[Exercise directions]: Return the records below exactly, leaving nothing out.

****************************************

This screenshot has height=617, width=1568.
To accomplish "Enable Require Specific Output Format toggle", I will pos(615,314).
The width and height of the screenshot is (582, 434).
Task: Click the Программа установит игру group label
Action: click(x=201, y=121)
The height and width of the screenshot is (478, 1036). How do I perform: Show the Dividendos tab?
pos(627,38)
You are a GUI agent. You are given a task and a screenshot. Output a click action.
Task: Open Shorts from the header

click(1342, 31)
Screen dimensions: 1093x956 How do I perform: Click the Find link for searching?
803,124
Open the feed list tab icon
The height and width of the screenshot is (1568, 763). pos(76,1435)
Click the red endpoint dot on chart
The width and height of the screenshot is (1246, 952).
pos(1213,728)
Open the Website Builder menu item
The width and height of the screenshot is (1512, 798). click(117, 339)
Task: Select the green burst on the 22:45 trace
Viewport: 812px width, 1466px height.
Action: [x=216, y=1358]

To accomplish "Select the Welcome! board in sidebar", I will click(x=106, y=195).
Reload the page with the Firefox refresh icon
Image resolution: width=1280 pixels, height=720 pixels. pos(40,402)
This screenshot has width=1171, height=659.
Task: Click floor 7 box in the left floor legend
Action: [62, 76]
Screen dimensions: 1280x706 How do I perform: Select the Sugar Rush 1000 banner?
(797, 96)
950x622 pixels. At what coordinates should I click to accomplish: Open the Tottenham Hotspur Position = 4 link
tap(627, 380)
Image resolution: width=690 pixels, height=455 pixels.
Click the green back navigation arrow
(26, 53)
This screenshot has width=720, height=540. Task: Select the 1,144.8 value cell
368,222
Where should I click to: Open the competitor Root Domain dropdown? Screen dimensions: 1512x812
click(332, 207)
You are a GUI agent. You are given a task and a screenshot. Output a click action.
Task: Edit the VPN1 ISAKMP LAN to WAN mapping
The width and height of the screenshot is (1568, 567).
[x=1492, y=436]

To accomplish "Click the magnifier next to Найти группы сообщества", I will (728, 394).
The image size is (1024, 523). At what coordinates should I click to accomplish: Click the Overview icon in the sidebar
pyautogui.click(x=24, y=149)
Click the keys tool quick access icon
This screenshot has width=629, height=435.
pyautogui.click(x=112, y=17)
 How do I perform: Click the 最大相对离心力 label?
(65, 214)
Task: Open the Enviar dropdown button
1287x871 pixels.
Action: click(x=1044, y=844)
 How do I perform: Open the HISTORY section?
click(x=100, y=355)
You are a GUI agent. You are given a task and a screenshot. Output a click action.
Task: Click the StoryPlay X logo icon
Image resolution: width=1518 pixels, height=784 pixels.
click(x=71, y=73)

****************************************

[Exercise answer]:
This screenshot has height=617, width=1568.
To accomplish "Enable Require Specific Output Format toggle", I will pos(615,314).
The width and height of the screenshot is (582, 434).
Task: Click the Программа установит игру group label
Action: click(x=201, y=121)
The height and width of the screenshot is (478, 1036). How do I perform: Show the Dividendos tab?
pos(627,38)
You are a GUI agent. You are given a task and a screenshot. Output a click action.
Task: Open Shorts from the header

click(1342, 31)
Screen dimensions: 1093x956 How do I perform: Click the Find link for searching?
803,124
Open the feed list tab icon
The height and width of the screenshot is (1568, 763). pos(76,1435)
Click the red endpoint dot on chart
The width and height of the screenshot is (1246, 952).
pos(1213,728)
Open the Website Builder menu item
The width and height of the screenshot is (1512, 798). click(117, 339)
Task: Select the green burst on the 22:45 trace
Viewport: 812px width, 1466px height.
Action: [x=216, y=1358]

To accomplish "Select the Welcome! board in sidebar", I will click(x=106, y=195).
Reload the page with the Firefox refresh icon
Image resolution: width=1280 pixels, height=720 pixels. pos(40,402)
This screenshot has width=1171, height=659.
Task: Click floor 7 box in the left floor legend
Action: [62, 76]
Screen dimensions: 1280x706 How do I perform: Select the Sugar Rush 1000 banner?
(797, 96)
950x622 pixels. At what coordinates should I click to accomplish: Open the Tottenham Hotspur Position = 4 link
tap(627, 380)
Image resolution: width=690 pixels, height=455 pixels.
Click the green back navigation arrow
(26, 53)
This screenshot has width=720, height=540. Task: Select the 1,144.8 value cell
368,222
Where should I click to: Open the competitor Root Domain dropdown? Screen dimensions: 1512x812
click(332, 207)
You are a GUI agent. You are given a task and a screenshot. Output a click action.
Task: Edit the VPN1 ISAKMP LAN to WAN mapping
The width and height of the screenshot is (1568, 567).
[x=1492, y=436]

To accomplish "Click the magnifier next to Найти группы сообщества", I will (728, 394).
The image size is (1024, 523). At what coordinates should I click to accomplish: Click the Overview icon in the sidebar
pyautogui.click(x=24, y=149)
Click the keys tool quick access icon
This screenshot has width=629, height=435.
pyautogui.click(x=112, y=17)
 How do I perform: Click the 最大相对离心力 label?
(65, 214)
Task: Open the Enviar dropdown button
1287x871 pixels.
Action: click(x=1044, y=844)
 How do I perform: Open the HISTORY section?
click(x=100, y=355)
You are a GUI agent. You are given a task and a screenshot. Output a click action.
Task: Click the StoryPlay X logo icon
Image resolution: width=1518 pixels, height=784 pixels.
click(x=71, y=73)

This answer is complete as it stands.